The gonzo journalist who forever changed political campaign coverage
by Jason Vest
It was presidential campaign reporting unlike anything seen before. The reporter made it clear: He had no desire to join the permanent Washington press corps, or ever cover politics full time, and indeed he never did. He was contemptuous of Democratic centrists and unabashed about a sitting Republican president’s depravity, and said so in prose that sounded like a punch-drunk H.L. Mencken spoiling for a bar fight. (“A treacherous, gutless old wardheeler who should be put in a goddamn bottle and sent out with the Japanese current,” he said of Dem presidential aspirant Hubert Humphrey. And the incumbent in the White House? “A drooling red-eyed beast with the legs of a man and the head of giant hyena … the dark, venal and incurably violent side of the American character that almost every country in the world has learned to fear and despise.”)
This is the unmistakable prose of the late Hunter S. Thompson, who had high hopes that a one-off gig covering national politics 50 years ago — really a sop from his editor at a music magazine — might help him go from journalist to novelist. He already had two nonfiction bestsellers under his belt, one of which he’d reported out over years as an embed, covering an outfit at least as amoral as any in Washington: the Hell’s Angels.

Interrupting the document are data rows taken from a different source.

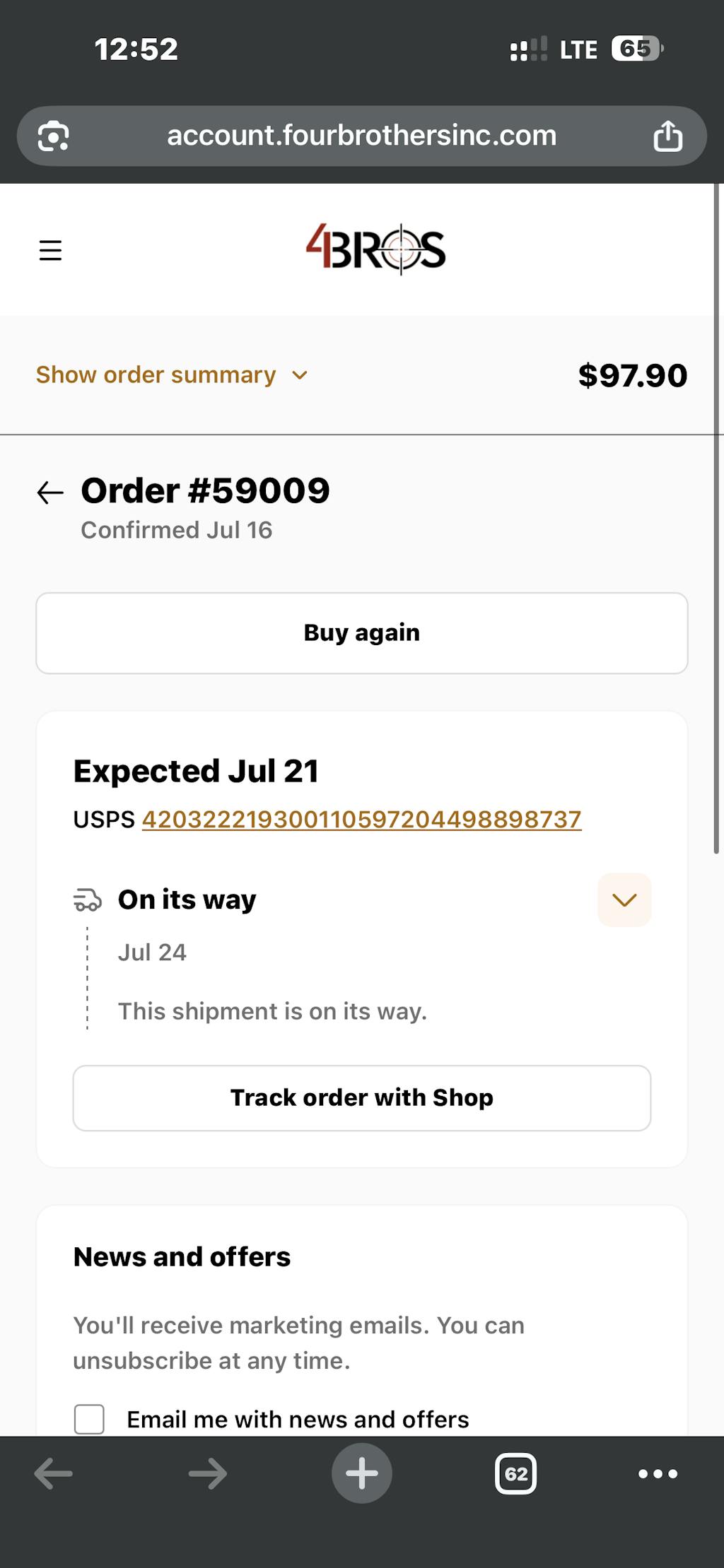Viewport: 724px width, 1568px height.
Task: Share this page from the address bar
Action: [667, 136]
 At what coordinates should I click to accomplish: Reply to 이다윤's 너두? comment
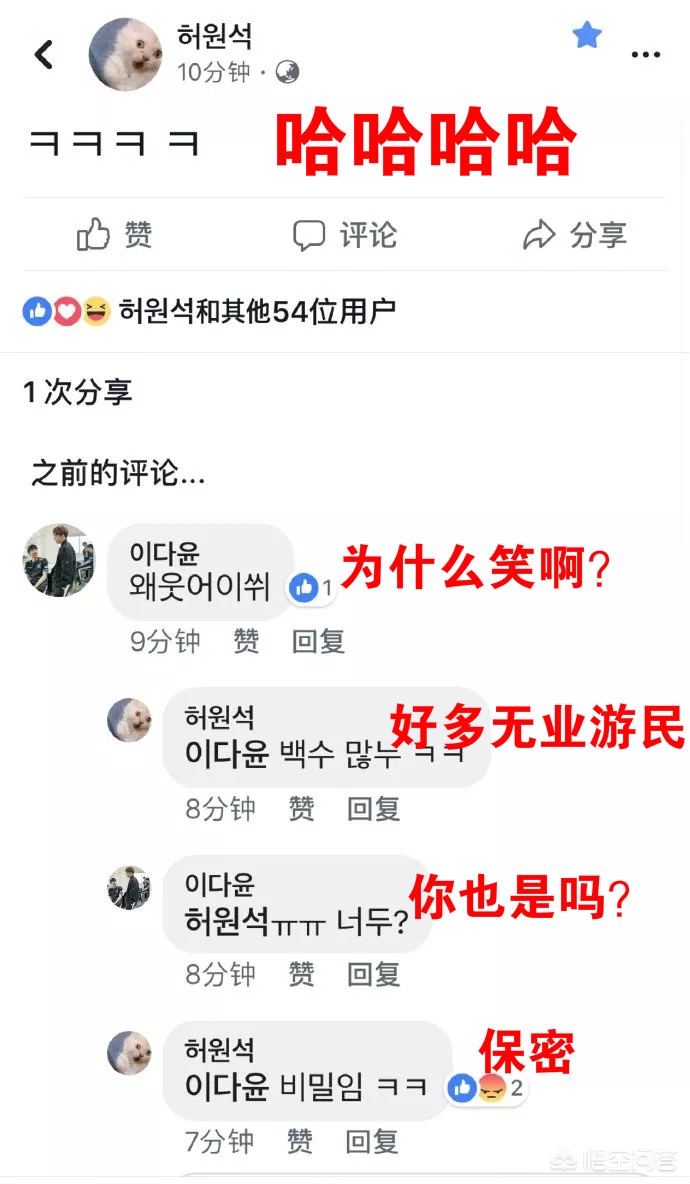tap(374, 974)
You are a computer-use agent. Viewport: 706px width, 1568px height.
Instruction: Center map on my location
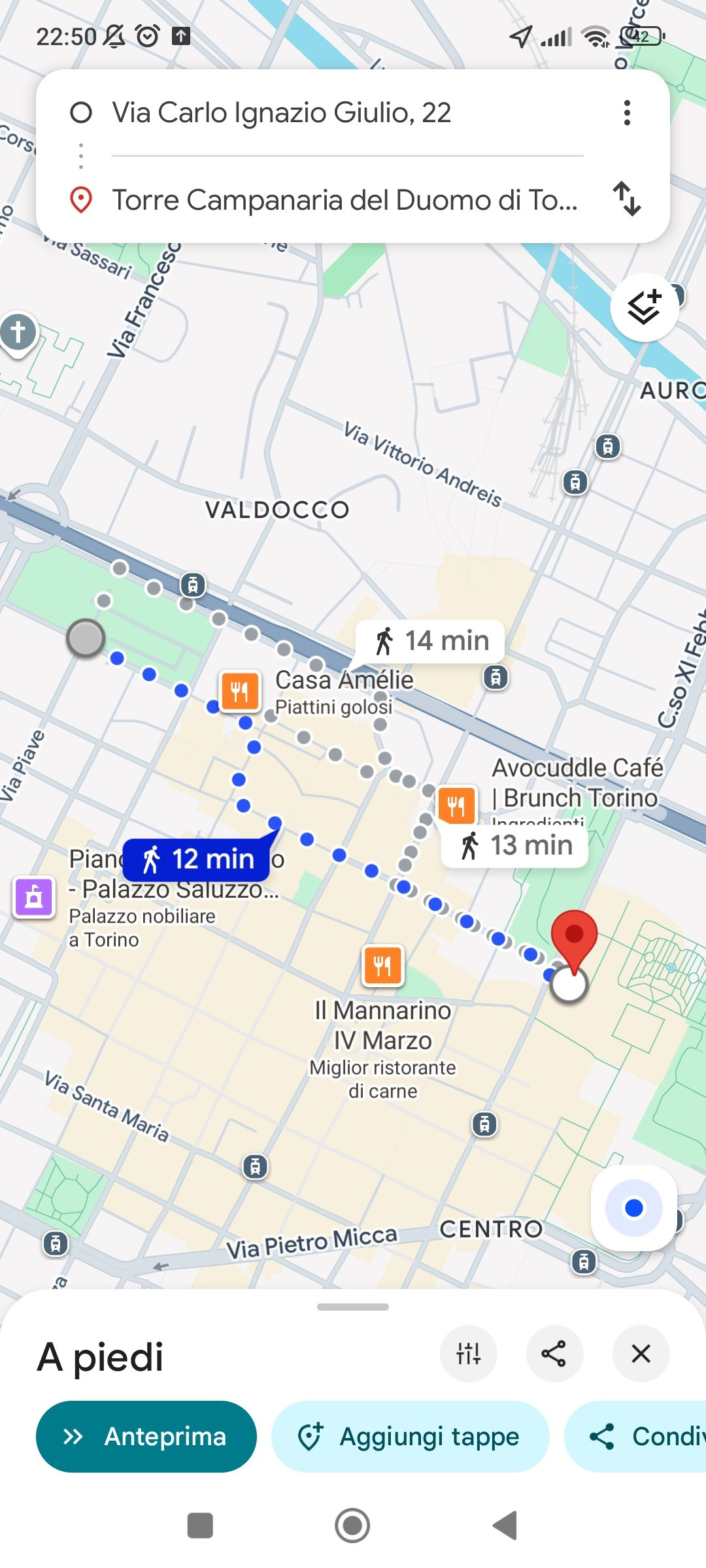[x=633, y=1207]
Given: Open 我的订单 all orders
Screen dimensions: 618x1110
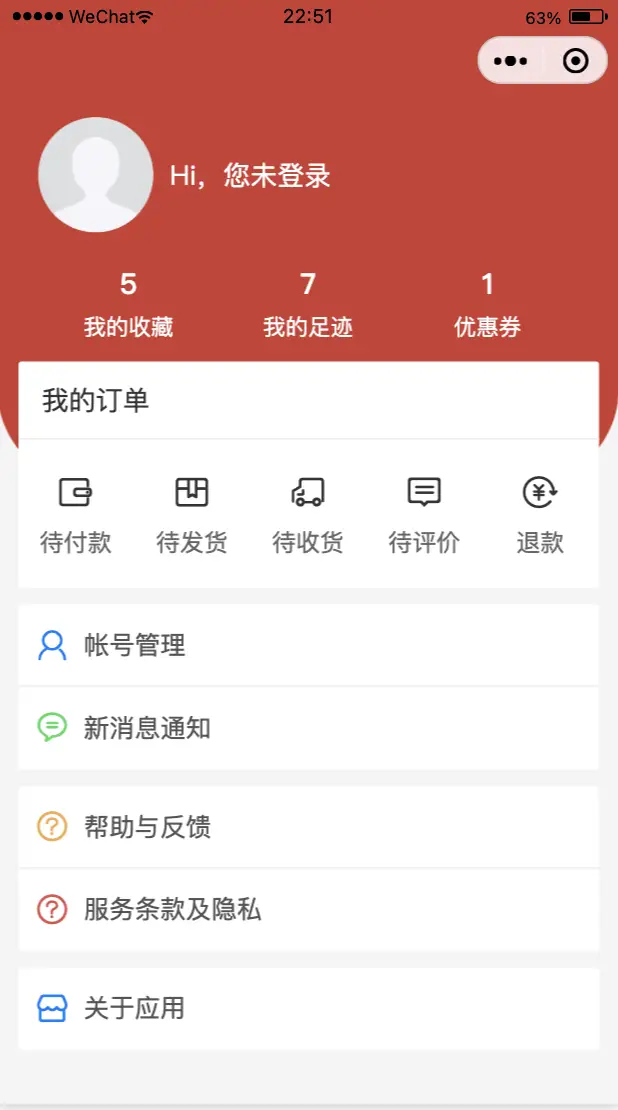Looking at the screenshot, I should coord(309,401).
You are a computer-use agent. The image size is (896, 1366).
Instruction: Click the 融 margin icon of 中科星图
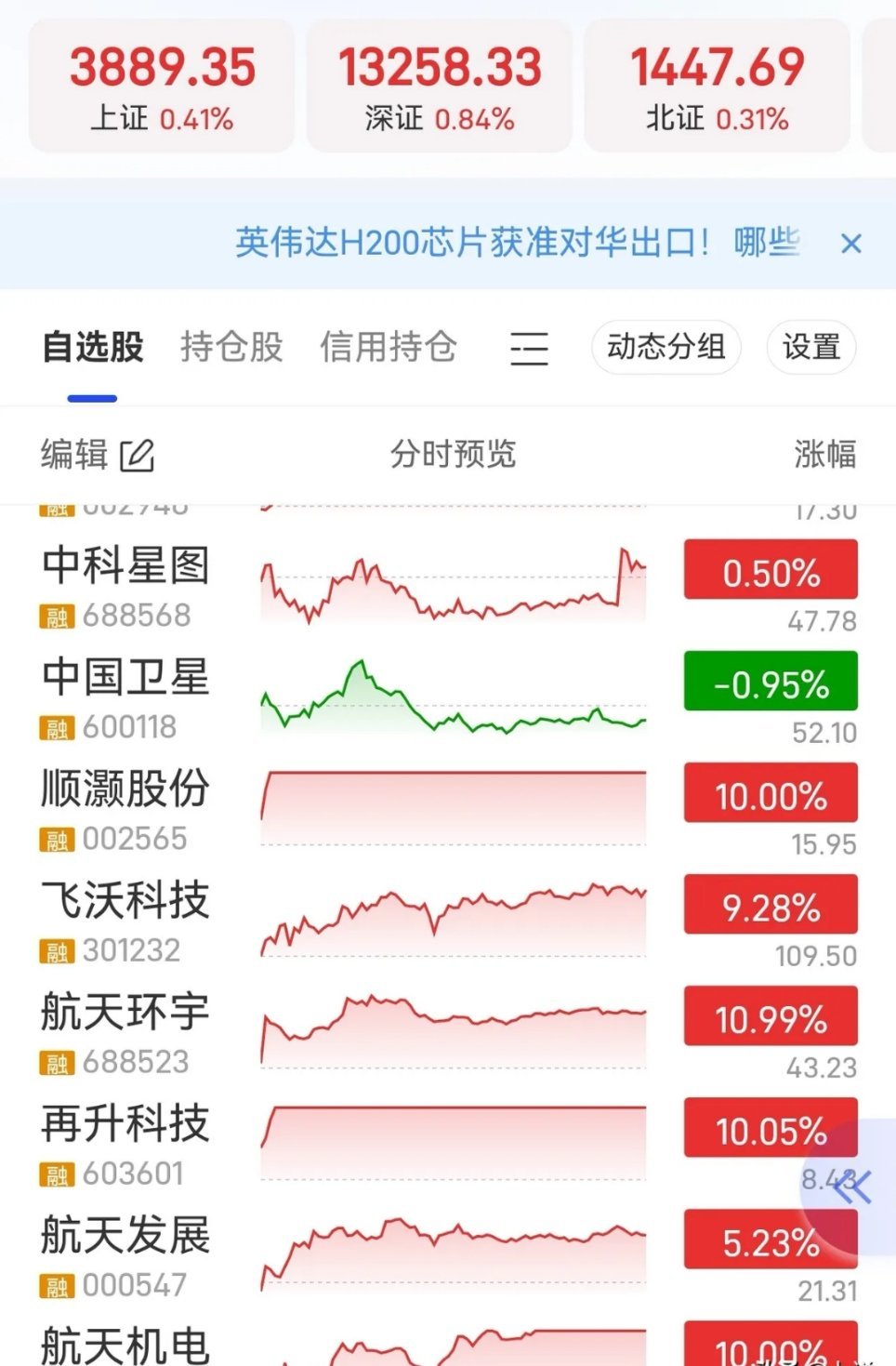(x=57, y=615)
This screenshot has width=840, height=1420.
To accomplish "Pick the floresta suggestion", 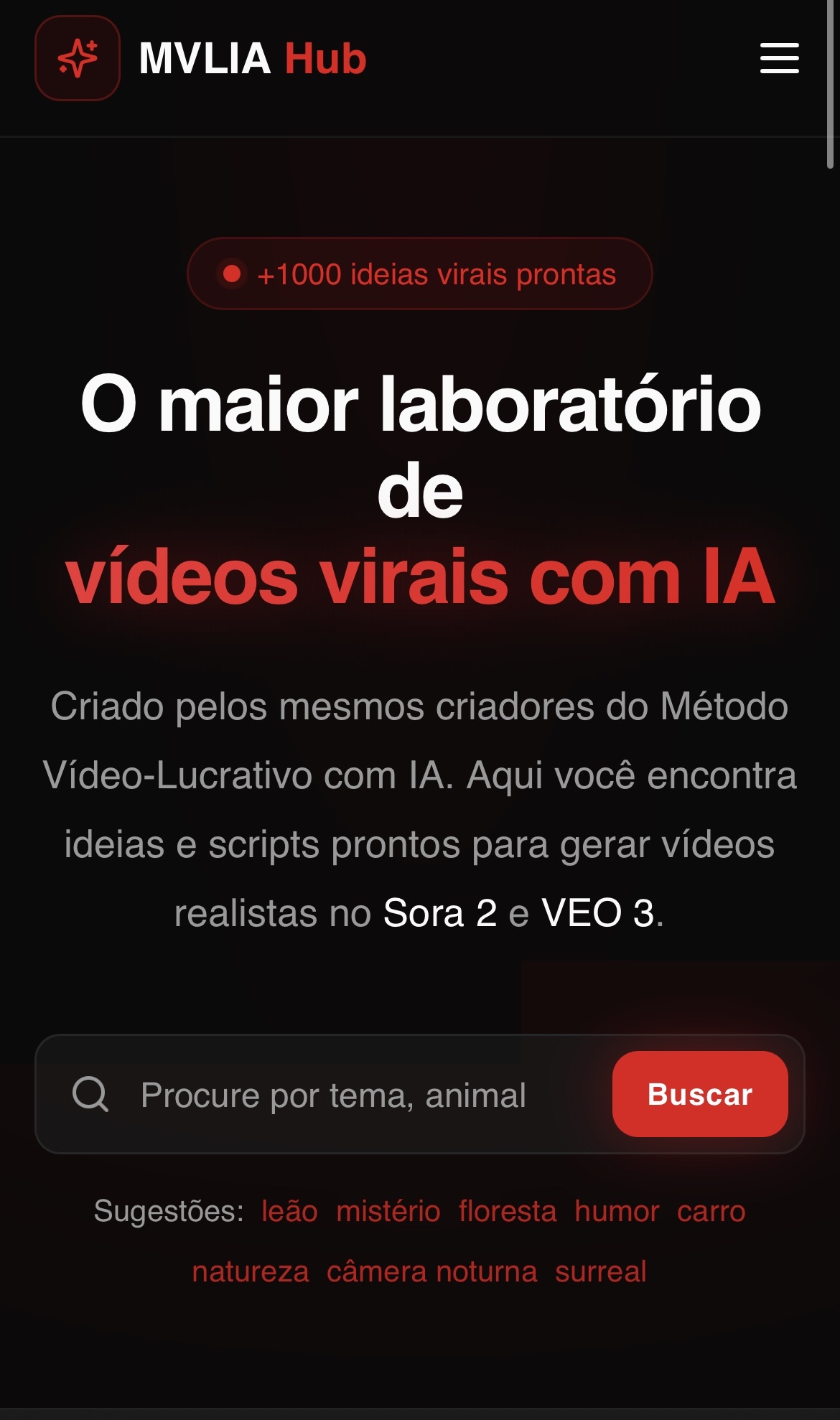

But if the Washington political establishment, including the press, thought the assignment was going to merit only a couple of magazine pieces, they had another thing coming. Thompson influenced a new generation of political correspondents, says Peter Richardson, author of the newly published “Savage Journey: Hunter S. Thompson and the Weird Road to Gonzo,” a consideration of Thompson’s literary influences and influence.